American social scientist and author Jared Diamond2, who reviewed Why Nations Fail in the prestigious New York Review of Books3 when it was first published in 2012, took exception to what he saw as Acemoğlu and Robinson’s dismissal of his own theories on poverty, mostly relating to geography and climate, and engaged in a scholarly spat with the pair. Mr Diamond suggests that Why Nations Fail presents an argument “too neat” and thinks that the book’s authors defined their hypothesis first and then looked for examples to fit that stance.

Others have questioned the idea that high taxation is no barrier to growth in an inclusive economy. Messrs Acemoğlu and Robinson maintain that there is a world of difference in, say, a 50% tax rate imposed by an inclusive democratically elected government, and paying a similar percentage of earnings to a gangster regime intent on lining the pockets of its members.

Bill Gates, for example, is one who supports the argument that low tax rates don’t necessarily bring prosperity.

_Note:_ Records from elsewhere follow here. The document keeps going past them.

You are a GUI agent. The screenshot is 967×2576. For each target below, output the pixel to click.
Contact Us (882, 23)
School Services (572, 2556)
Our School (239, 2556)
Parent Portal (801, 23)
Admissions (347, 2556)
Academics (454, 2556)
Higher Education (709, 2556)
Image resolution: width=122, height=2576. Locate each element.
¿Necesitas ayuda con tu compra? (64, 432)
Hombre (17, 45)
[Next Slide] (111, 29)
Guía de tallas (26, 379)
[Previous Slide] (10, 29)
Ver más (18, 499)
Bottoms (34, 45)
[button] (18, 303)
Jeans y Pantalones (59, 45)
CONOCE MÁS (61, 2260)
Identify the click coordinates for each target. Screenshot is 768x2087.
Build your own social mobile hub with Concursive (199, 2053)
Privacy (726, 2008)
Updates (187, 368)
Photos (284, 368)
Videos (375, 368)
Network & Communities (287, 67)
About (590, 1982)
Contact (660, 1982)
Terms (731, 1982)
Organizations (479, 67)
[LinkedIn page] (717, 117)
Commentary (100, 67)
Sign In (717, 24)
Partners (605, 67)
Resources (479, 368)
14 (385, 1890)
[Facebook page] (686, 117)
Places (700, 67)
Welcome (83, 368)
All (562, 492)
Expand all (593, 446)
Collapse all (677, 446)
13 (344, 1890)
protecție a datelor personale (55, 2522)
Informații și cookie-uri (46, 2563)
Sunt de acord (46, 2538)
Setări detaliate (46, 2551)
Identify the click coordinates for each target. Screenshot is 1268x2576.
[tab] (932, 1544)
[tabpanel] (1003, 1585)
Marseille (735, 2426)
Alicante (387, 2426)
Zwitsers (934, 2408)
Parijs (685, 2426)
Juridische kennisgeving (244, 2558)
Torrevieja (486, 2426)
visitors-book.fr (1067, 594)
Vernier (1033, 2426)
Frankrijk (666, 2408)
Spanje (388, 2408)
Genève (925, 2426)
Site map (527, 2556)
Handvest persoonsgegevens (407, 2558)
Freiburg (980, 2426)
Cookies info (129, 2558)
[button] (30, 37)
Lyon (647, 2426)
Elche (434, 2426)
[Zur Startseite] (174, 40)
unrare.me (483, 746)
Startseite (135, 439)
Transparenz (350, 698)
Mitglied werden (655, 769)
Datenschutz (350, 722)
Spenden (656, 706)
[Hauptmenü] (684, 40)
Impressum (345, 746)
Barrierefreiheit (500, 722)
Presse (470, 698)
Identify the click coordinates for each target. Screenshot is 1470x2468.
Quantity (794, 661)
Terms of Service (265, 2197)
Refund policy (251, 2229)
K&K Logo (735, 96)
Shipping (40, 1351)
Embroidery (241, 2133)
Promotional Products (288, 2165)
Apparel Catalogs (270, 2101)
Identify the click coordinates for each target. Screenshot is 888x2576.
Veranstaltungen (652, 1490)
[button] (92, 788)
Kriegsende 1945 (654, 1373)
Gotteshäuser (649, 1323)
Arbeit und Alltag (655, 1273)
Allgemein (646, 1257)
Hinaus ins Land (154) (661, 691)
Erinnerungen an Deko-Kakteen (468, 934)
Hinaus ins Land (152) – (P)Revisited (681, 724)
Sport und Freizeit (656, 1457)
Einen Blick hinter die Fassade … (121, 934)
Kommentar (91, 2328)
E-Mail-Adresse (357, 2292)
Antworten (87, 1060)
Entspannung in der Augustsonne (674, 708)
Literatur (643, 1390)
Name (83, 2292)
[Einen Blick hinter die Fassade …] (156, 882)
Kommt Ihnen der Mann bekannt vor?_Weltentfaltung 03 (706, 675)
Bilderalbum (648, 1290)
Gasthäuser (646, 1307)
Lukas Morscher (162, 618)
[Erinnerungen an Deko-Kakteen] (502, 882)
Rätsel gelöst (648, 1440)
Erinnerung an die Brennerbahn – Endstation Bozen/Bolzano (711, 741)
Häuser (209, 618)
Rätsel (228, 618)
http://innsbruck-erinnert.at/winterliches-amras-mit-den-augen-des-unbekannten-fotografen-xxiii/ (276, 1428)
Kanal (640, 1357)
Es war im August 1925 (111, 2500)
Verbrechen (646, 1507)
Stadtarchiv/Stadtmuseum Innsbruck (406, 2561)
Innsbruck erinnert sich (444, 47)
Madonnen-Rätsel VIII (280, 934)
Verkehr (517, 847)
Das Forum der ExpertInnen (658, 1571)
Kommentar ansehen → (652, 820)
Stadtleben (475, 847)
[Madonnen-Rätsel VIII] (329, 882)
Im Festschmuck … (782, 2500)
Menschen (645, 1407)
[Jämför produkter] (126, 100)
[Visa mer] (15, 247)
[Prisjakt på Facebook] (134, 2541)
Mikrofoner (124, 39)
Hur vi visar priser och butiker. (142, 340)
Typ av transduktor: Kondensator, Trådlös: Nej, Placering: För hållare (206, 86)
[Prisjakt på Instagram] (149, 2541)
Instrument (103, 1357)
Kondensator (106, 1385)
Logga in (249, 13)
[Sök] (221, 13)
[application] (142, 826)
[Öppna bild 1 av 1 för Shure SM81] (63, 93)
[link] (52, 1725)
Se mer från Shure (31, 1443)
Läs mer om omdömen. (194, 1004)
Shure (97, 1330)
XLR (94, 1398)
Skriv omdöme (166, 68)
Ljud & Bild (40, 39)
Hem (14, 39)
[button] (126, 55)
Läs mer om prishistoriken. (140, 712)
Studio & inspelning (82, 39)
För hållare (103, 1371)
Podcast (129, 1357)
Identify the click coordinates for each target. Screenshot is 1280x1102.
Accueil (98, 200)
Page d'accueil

In the 1960s, when the top income tax bracket in the US reached 90%, GDP growth averaged 4.4%, whereas in the 2000s, with top rate reduced to 38%, the economy expanded at just 1.7% annually.

Modern economists too often fail to ask how markets develop. There is an apparent belief that if enough investment is ploughed into a developing nation, growth will automatically follow. The theory presented by Messrs Acemoğlu and Robinson in How Nations Fail shows that the causes of poverty are as old as civilisation itself. i

Footnotes

  1. Why Nations Fail: The Origins of Power, Prosperity, and Poverty by Daron Acemoğlu and James A Robinson – Profile Books (2012) – ISBN 978-1-8466-8430-2.
  2. Collapse: How Societies Choose to Fail or Survive by Jared Diamond – Penguin (2011) – ISBN 978-0-2419-5868-1.
  3. What Makes Countries Rich or Poor? by Jared Diamond in the New York Review of Books (volume 59, issue 10 of June 7, 2012).